▶ _Excerpted records_
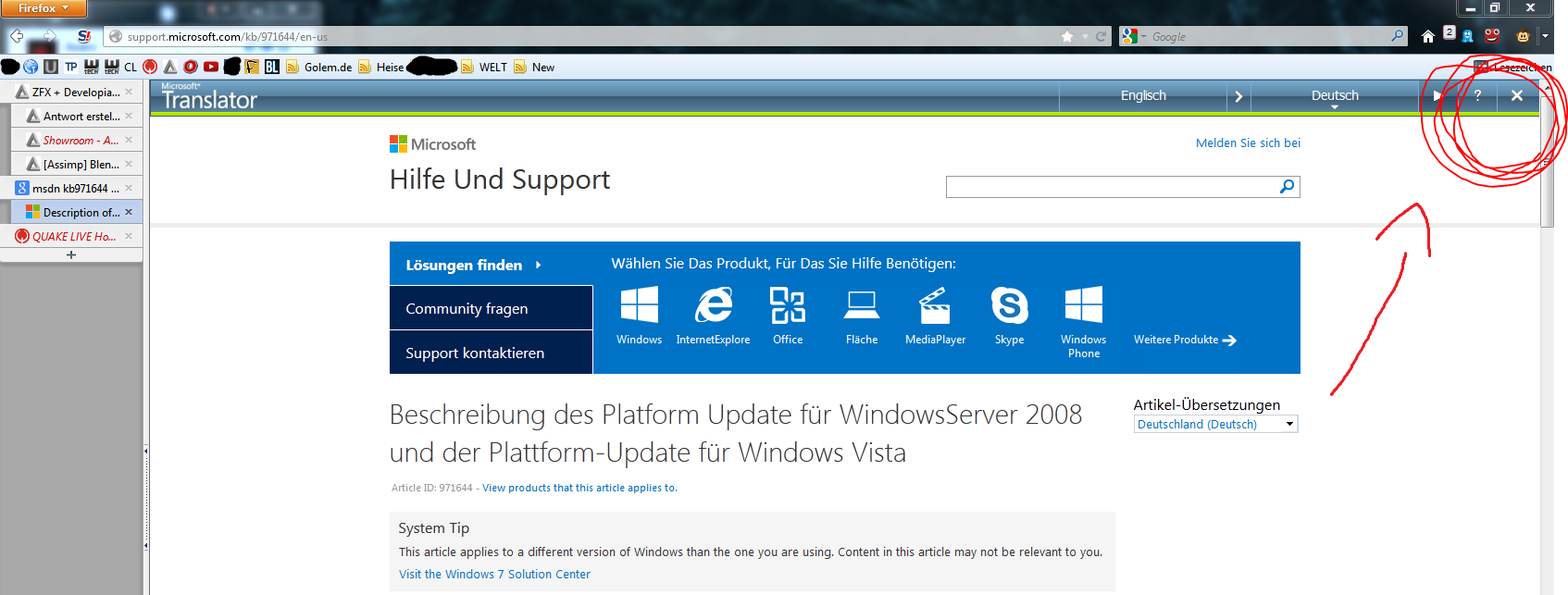The width and height of the screenshot is (1568, 595).
Task: Bookmark this page with the star icon
Action: click(1067, 37)
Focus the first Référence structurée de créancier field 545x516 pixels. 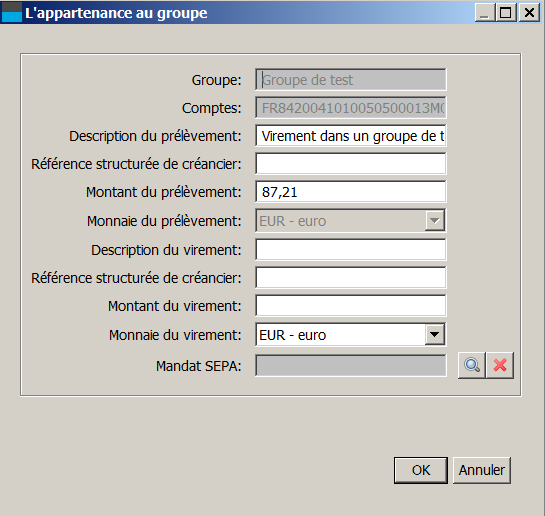click(350, 164)
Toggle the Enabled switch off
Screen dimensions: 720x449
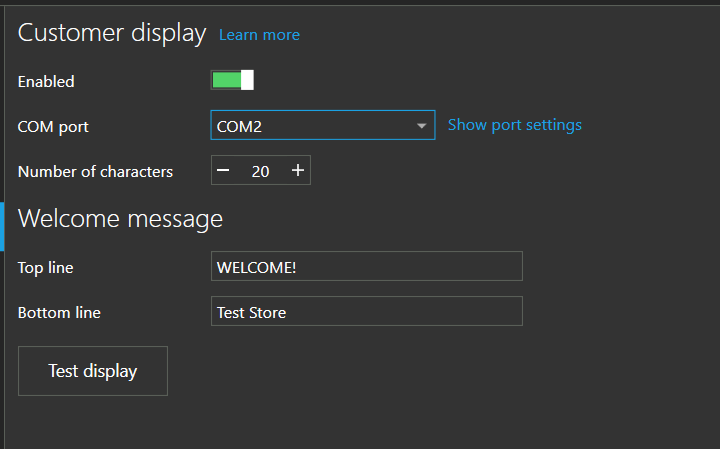coord(232,80)
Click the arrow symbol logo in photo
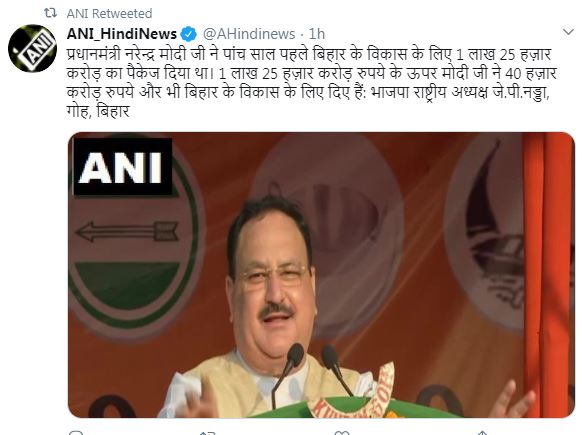This screenshot has height=435, width=582. coord(127,231)
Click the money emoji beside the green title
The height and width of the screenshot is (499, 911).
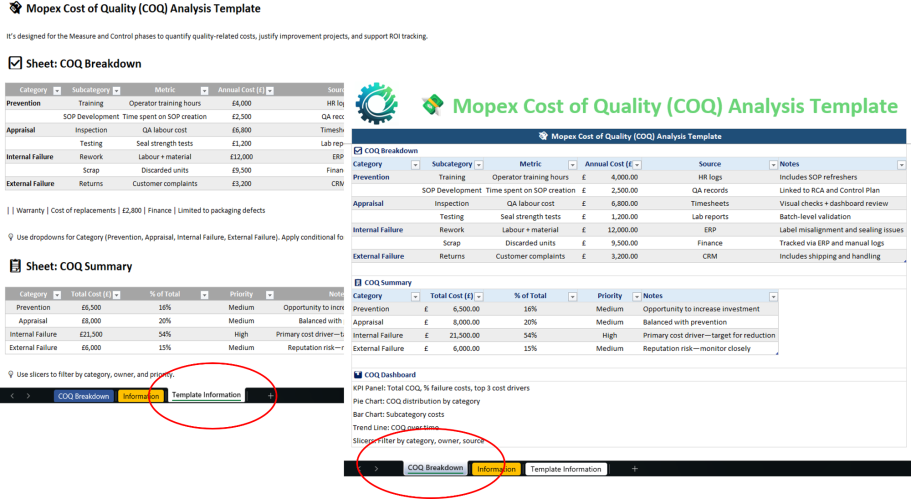(432, 106)
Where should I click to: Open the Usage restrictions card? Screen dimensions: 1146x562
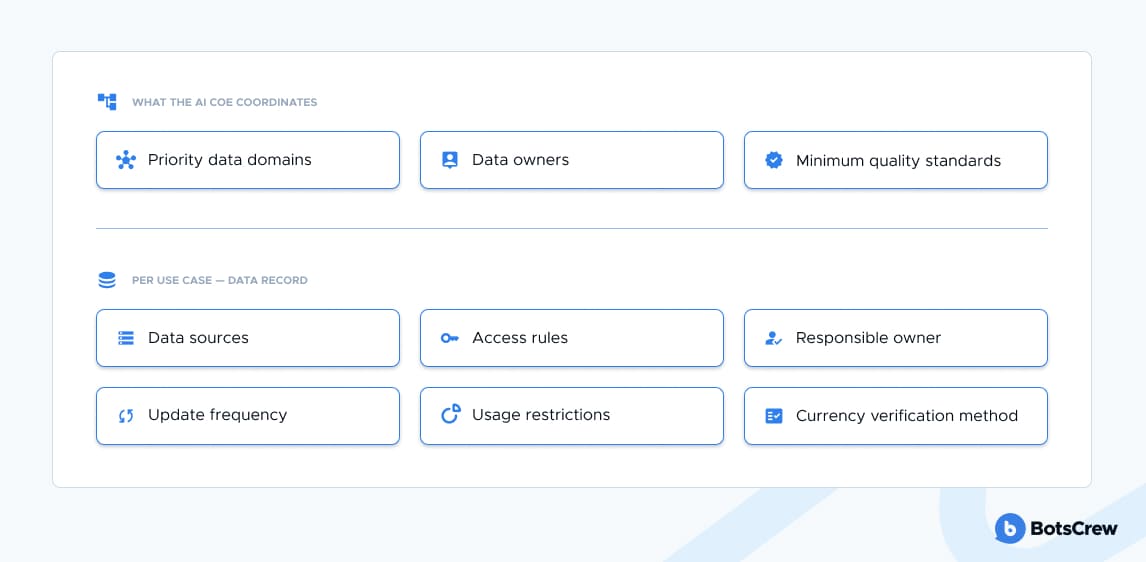click(572, 416)
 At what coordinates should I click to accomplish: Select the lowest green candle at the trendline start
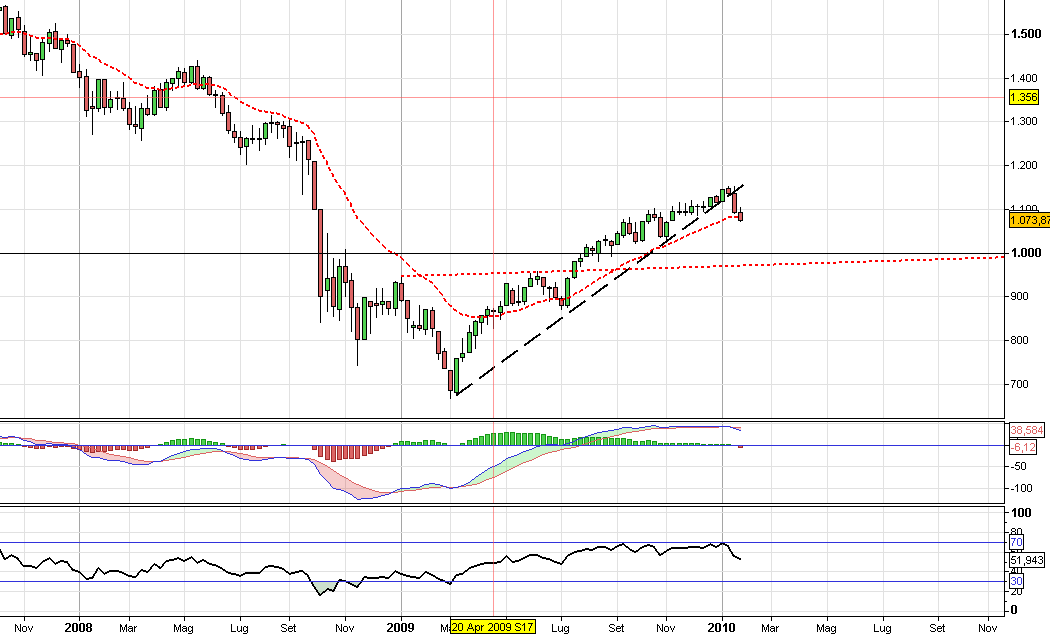[x=455, y=376]
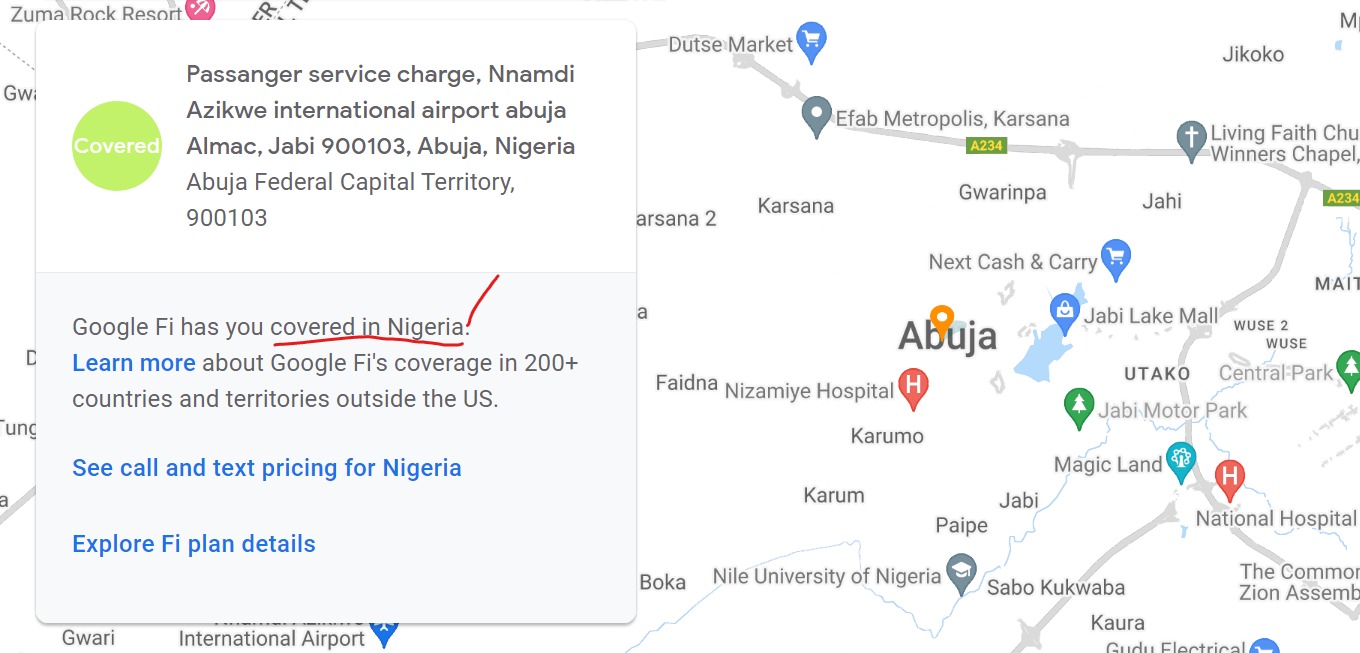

▶ _Problem to solve_
Do not copy pictures. Restate exactly the lines from the one containing "Toggle the Enabled switch off" through the last line of the records.

▶ _Exercise response_
Toggle the Enabled switch off
Screen dimensions: 720x449
coord(232,80)
Click the arrow symbol logo in photo
This screenshot has height=435, width=582. coord(127,231)
Click the money emoji beside the green title
The height and width of the screenshot is (499, 911).
(432, 106)
Where should I click to: Open the Usage restrictions card? Screen dimensions: 1146x562
click(572, 416)
 At what coordinates should I click to accomplish: Select the lowest green candle at the trendline start
[x=455, y=376]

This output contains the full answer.